Most corporate laptops are now faster than the "supercomputers" I used to use in the 1980s. Yet because they are crippled by Windows they run slower in real-world tasks than the Commodore PETs that I used to use at the same time.

Reply to
Steve Firth

It doesn't always run on new hardware. I recently upgraded to a dual core 64 bit system. Win2000 pro ran but it was sluggish and the drivers supplied with the system were for XP or Vista. Ubuntu 64 bit ran okay but had no drivers for the printer. I finished up having to install XP pro to take advantage of the hardware. Where I have experienced a gain was on a W98 machine in MSdos mode running older software like Alpha4

Reply to
Alang

Wasn't *that* long ago that £8000 worth of drives would get you about

50MB... :-)
Reply to
Jules

For older computers you should try Xubuntu which is specifically intended to run computers with less resources, but without having to do without support for modern hardware etc.

Reply to
Ed Sirett

I'm playing with an SSD at the moment. They are indeed awsome.

The video mentioned the data throughput, which is around 2.5 times the sustained data rate from a disk drive. However, the performance figure which is much more relevant for most apps (except copying a DVD;-), and much more dramatically improved over standard disks, is the IOPS (I/O operations per second). An enterprise class spinning disk gets you 200-300 IOPS (and a home system SATA drive will get you slightly over 100). An SSD can achieve somewhere between 4,000 and 80,000 IOPS, depending on SSD design, and having a disk controller which can cope (which most can't).

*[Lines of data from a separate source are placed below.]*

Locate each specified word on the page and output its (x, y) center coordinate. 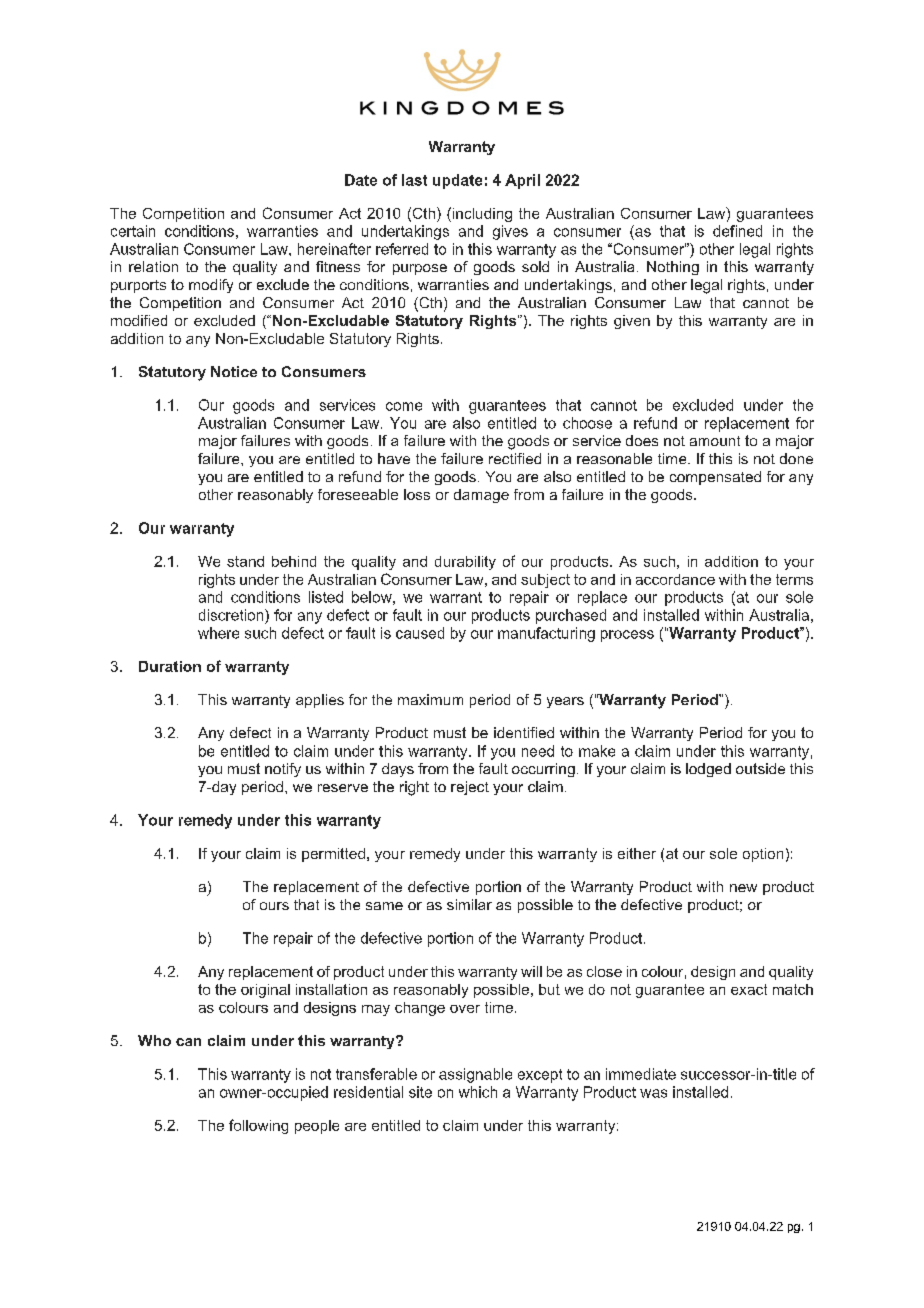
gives (510, 232)
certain (133, 231)
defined (737, 231)
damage (481, 496)
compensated (715, 478)
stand (245, 561)
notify (283, 770)
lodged (708, 770)
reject (470, 788)
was (653, 1093)
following (258, 1126)
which (478, 1092)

That generates a mind-blowing performance boost to many disk intensive apps, particularly large commercial apps.

Next comes the clever part - solving the issue you identified. How do you get SSD performance, but with spinning disk capacity and spinning disk price? (As well as being small compared with disks, they're also much more expensive per GB, particularly ones with the same lifetime expectency as Enterprise spinning disks). Well, that's where ZFS comes in, which is what I'm playing with. I can create a ZFS filesystem which is split between a 32GB SSD and a 500GB disk, and because ZFS knows how to make best use of the SSD, I'm actually seeing a 500GB filesystem with the IOPS performance of an SSD (i.e. very much faster than I'd expect from the spinning disk). I've still got a lot more work to do here -- I only just started scratching the surface.

SSDs draw much less total power than a standard disk, but they draw it all from the 5V rail only and it's more than a standard disk takes from the 5V rail, which means you have to be careful not to overload the 5V PSU rail if you use a lot of them in an system which wasn't specifically designed for SSDs.

Reply to
Andrew Gabriel

Presumably seek speed is where there's a huge gain.

Reply to
Clive George

You don't need to "trick" Unbuntu, just use the alternate CD for systems with less than 256Kb of RAM. Hell that was difficult, eh?

Reply to
Steve Firth

Yes, and loss of rotational latency (becomes particularly significant when you're heading into the 1000's IOPS).

SSDs also have significantly mismatched read and write IOPS. For the read-biased SSDs (which is what most of the ones you'll find are), the write operations are slower (the device I have is 4,000 write IOPS, 35,000 read IOPS). For write-biased SSD's (which are much more expensive), reads are the same speed, but writes are faster (probably where the 80,000 figure comes from).